◆ **PROBLEM DESCRIPTION**: An exact copy of the entries below is required, with all pictures removed.

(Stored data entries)

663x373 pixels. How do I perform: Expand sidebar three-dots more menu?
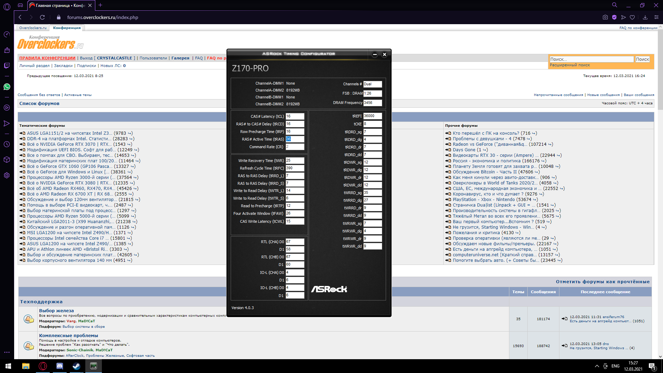[x=7, y=352]
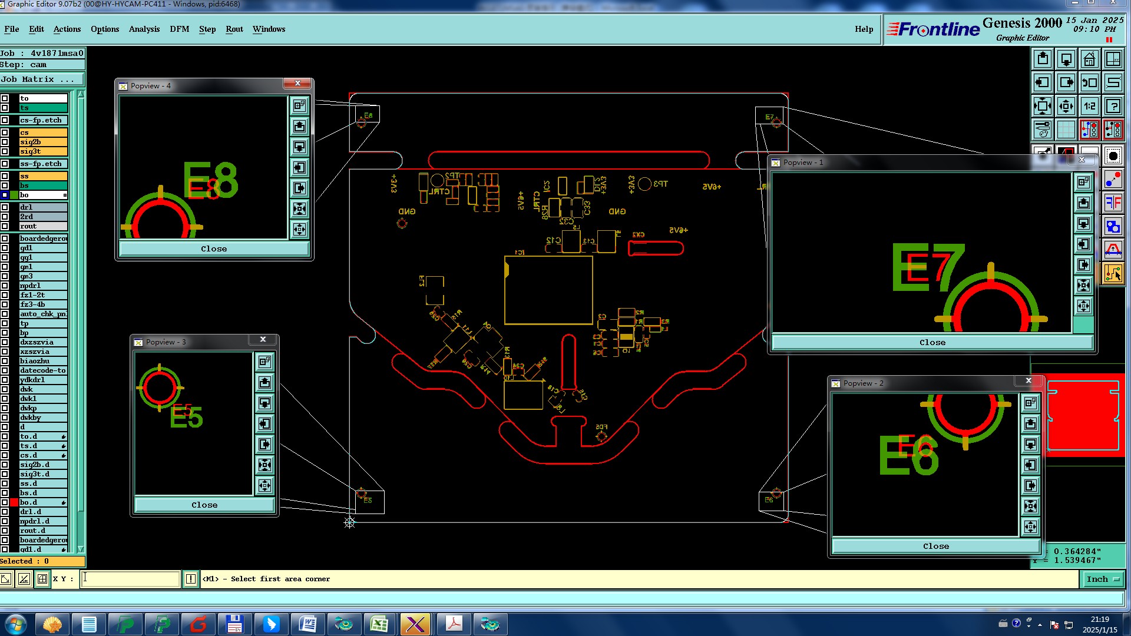1131x636 pixels.
Task: Click the green bo layer color swatch
Action: click(x=14, y=195)
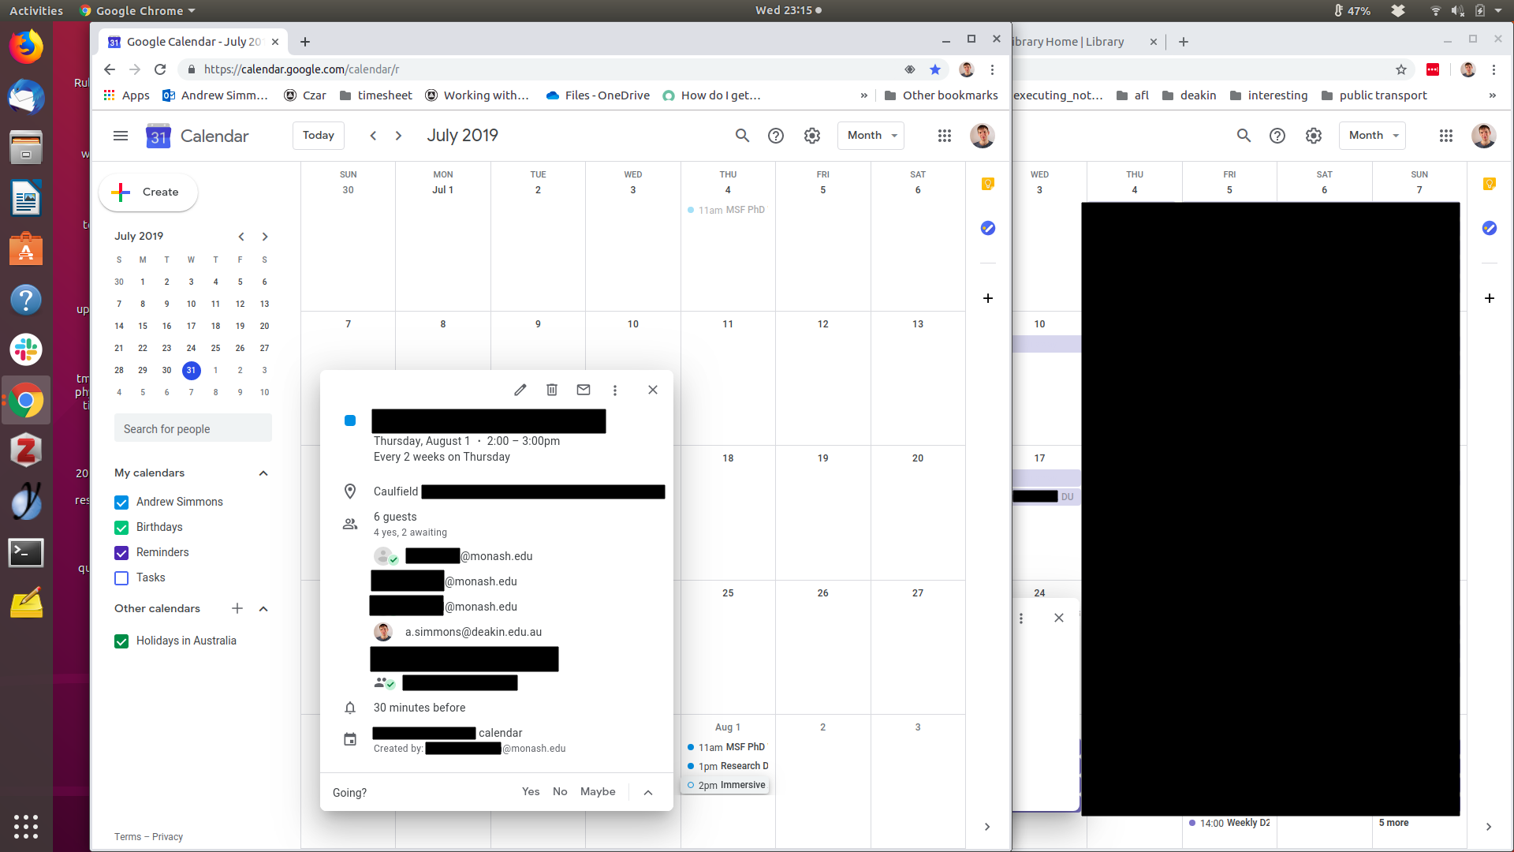Switch to Library Home tab
The image size is (1514, 852).
(x=1072, y=42)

◆ **RESPONSE TO THE EXERCISE**:
663x373 pixels. How do I perform: Expand sidebar three-dots more menu?
[x=7, y=352]
1131x636 pixels.
Task: Click the green bo layer color swatch
Action: click(x=14, y=195)
Switch to Library Home tab
The image size is (1514, 852).
(x=1072, y=42)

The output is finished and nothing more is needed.